Stored records
/---
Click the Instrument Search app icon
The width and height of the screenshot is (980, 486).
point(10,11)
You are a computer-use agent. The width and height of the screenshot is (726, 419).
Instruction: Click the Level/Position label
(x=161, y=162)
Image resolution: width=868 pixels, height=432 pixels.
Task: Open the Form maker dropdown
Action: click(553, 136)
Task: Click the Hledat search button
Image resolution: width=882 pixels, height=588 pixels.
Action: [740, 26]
\---
/---
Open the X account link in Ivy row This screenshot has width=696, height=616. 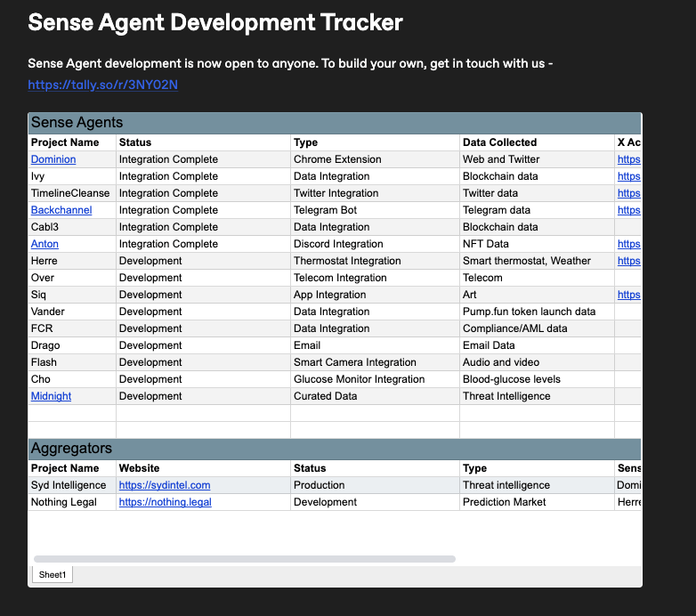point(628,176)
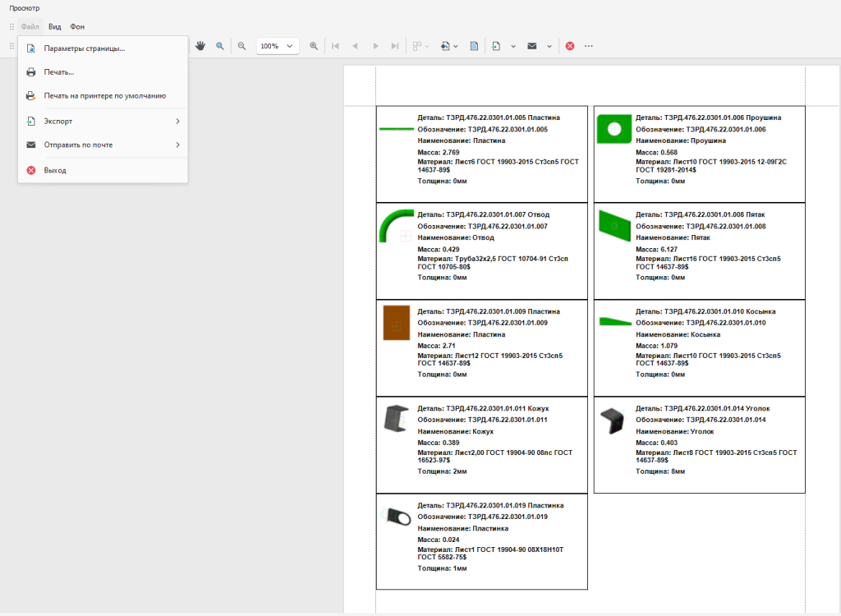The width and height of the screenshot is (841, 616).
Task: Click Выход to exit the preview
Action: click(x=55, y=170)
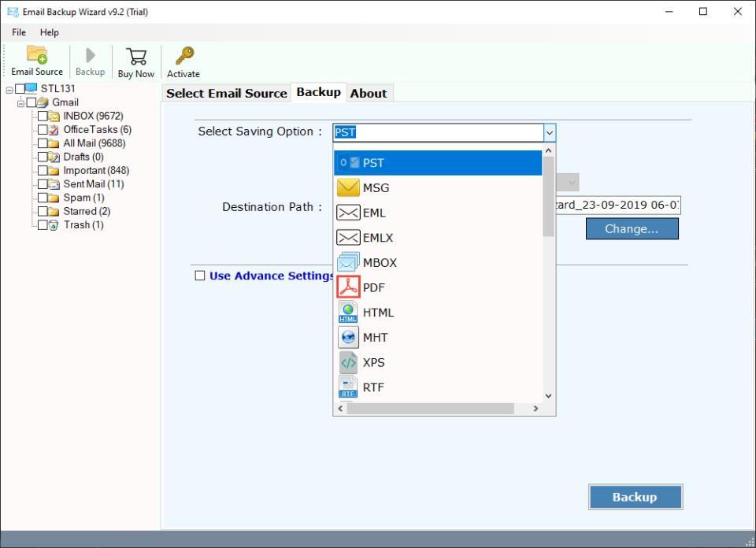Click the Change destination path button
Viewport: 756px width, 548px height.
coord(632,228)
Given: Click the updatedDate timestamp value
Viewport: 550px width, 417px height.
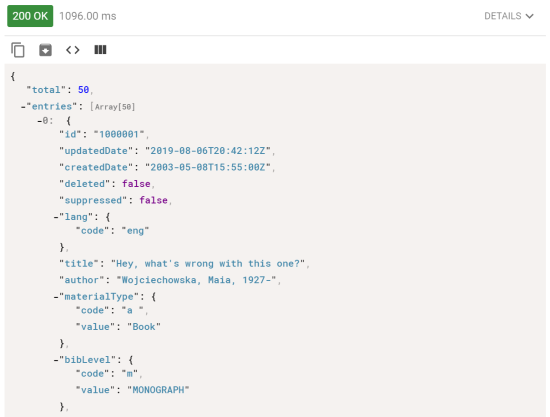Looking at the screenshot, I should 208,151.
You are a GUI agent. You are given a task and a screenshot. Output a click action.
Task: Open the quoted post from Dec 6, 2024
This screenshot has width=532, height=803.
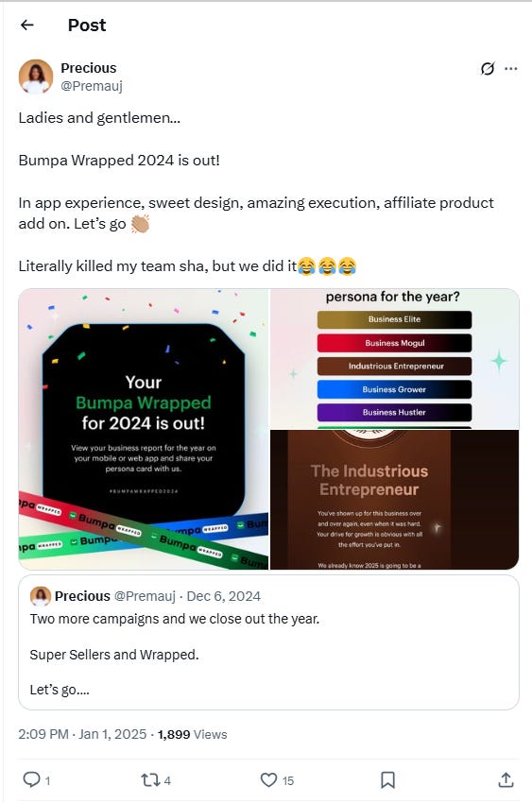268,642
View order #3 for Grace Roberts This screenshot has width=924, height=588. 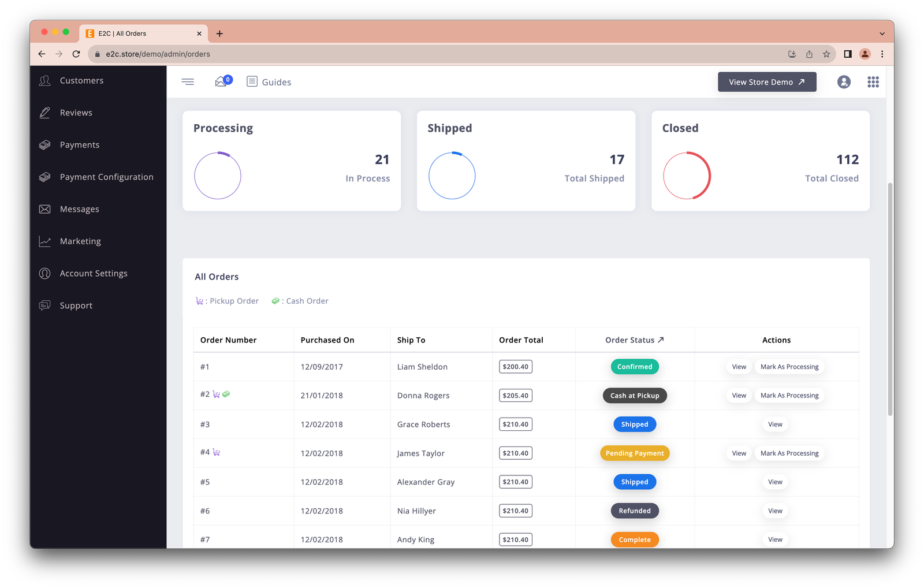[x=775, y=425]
\---
◆ **Action item**
Look over the records. Copy the lines that include the word "agent".

◆ **Expected answer**
You are a computer-use agent. The width and height of the screenshot is (726, 419).
You are a GUI agent. You are given a task and a screenshot. Output a click action.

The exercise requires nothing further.